▸ TO DO
With nothing added or left out, output the listing that follows.

--

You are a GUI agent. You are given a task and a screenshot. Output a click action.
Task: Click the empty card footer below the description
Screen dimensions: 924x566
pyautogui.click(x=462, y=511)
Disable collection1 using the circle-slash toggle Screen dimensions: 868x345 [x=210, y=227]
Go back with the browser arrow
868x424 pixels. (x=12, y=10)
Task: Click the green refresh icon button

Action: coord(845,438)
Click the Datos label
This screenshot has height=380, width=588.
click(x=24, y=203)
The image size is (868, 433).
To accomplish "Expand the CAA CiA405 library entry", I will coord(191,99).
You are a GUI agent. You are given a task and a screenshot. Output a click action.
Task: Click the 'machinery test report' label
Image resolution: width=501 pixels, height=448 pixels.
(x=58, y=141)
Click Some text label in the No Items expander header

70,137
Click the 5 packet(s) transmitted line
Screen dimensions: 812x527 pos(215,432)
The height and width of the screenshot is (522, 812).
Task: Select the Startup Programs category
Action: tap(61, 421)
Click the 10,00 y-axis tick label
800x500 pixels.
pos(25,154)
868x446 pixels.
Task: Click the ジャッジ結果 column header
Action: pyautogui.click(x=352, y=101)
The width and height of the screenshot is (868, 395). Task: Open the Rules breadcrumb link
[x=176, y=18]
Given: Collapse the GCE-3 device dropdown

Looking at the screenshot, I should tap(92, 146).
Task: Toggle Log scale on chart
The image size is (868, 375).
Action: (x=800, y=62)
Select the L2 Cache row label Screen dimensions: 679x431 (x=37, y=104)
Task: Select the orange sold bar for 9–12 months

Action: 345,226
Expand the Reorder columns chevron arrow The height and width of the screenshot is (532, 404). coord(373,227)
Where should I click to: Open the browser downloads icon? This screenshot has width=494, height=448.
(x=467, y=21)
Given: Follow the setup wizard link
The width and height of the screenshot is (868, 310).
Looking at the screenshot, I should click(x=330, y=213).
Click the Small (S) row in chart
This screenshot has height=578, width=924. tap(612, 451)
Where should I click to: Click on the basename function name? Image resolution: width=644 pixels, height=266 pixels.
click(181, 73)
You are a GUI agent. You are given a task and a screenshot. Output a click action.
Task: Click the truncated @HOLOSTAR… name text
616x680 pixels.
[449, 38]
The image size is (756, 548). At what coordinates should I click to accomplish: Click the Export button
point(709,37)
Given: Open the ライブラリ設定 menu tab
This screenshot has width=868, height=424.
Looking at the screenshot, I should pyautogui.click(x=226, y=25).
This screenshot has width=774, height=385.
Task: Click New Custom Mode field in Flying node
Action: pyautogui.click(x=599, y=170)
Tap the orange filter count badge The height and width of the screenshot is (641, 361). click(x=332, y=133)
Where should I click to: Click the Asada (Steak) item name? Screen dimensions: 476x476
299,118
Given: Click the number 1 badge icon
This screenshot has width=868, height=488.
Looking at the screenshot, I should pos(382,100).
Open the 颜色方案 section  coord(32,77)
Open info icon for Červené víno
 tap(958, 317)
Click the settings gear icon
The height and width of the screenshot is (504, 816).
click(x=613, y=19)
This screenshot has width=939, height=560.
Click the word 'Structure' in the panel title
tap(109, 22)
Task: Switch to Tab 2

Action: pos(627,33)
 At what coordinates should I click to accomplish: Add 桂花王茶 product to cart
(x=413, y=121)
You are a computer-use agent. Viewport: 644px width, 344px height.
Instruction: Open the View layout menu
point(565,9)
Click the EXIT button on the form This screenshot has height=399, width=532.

--

▸ TASK RESPONSE
You are a GUI agent. You are given a task and a screenshot. Output a click action.
Task: Click the empty card footer below the description
Screen dimensions: 924x566
pyautogui.click(x=462, y=511)
Disable collection1 using the circle-slash toggle Screen dimensions: 868x345 [x=210, y=227]
Go back with the browser arrow
868x424 pixels. (x=12, y=10)
Task: Click the green refresh icon button

Action: coord(845,438)
Click the Datos label
This screenshot has height=380, width=588.
click(x=24, y=203)
The image size is (868, 433).
To accomplish "Expand the CAA CiA405 library entry", I will coord(191,99).
You are a GUI agent. You are given a task and a screenshot. Output a click action.
Task: Click the 'machinery test report' label
Image resolution: width=501 pixels, height=448 pixels.
(x=58, y=141)
Click Some text label in the No Items expander header

70,137
Click the 5 packet(s) transmitted line
Screen dimensions: 812x527 pos(215,432)
The height and width of the screenshot is (522, 812).
Task: Select the Startup Programs category
Action: tap(61, 421)
Click the 10,00 y-axis tick label
800x500 pixels.
pos(25,154)
868x446 pixels.
Task: Click the ジャッジ結果 column header
Action: pyautogui.click(x=352, y=101)
The width and height of the screenshot is (868, 395). Task: Open the Rules breadcrumb link
[x=176, y=18]
Given: Collapse the GCE-3 device dropdown

Looking at the screenshot, I should tap(92, 146).
Task: Toggle Log scale on chart
The image size is (868, 375).
Action: (x=800, y=62)
Select the L2 Cache row label Screen dimensions: 679x431 (x=37, y=104)
Task: Select the orange sold bar for 9–12 months

Action: 345,226
Expand the Reorder columns chevron arrow The height and width of the screenshot is (532, 404). coord(373,227)
Where should I click to: Open the browser downloads icon? This screenshot has width=494, height=448.
(x=467, y=21)
Given: Follow the setup wizard link
The width and height of the screenshot is (868, 310).
Looking at the screenshot, I should click(x=330, y=213).
Click the Small (S) row in chart
This screenshot has height=578, width=924. tap(612, 451)
Where should I click to: Click on the basename function name? Image resolution: width=644 pixels, height=266 pixels.
click(181, 73)
You are a GUI agent. You are given a task and a screenshot. Output a click action.
Task: Click the truncated @HOLOSTAR… name text
616x680 pixels.
[449, 38]
The image size is (756, 548). At what coordinates should I click to accomplish: Click the Export button
point(709,37)
Given: Open the ライブラリ設定 menu tab
This screenshot has width=868, height=424.
Looking at the screenshot, I should pyautogui.click(x=226, y=25).
This screenshot has width=774, height=385.
Task: Click New Custom Mode field in Flying node
Action: pyautogui.click(x=599, y=170)
Tap the orange filter count badge The height and width of the screenshot is (641, 361). click(x=332, y=133)
Where should I click to: Click the Asada (Steak) item name? Screen dimensions: 476x476
299,118
Given: Click the number 1 badge icon
This screenshot has width=868, height=488.
Looking at the screenshot, I should pos(382,100).
Open the 颜色方案 section  coord(32,77)
Open info icon for Červené víno
 tap(958, 317)
Click the settings gear icon
The height and width of the screenshot is (504, 816).
click(x=613, y=19)
This screenshot has width=939, height=560.
Click the word 'Structure' in the panel title
tap(109, 22)
Task: Switch to Tab 2

Action: pos(627,33)
 At what coordinates should I click to accomplish: Add 桂花王茶 product to cart
(x=413, y=121)
You are a computer-use agent. Viewport: 644px width, 344px height.
Instruction: Open the View layout menu
point(565,9)
Click the EXIT button on the form This screenshot has height=399, width=532.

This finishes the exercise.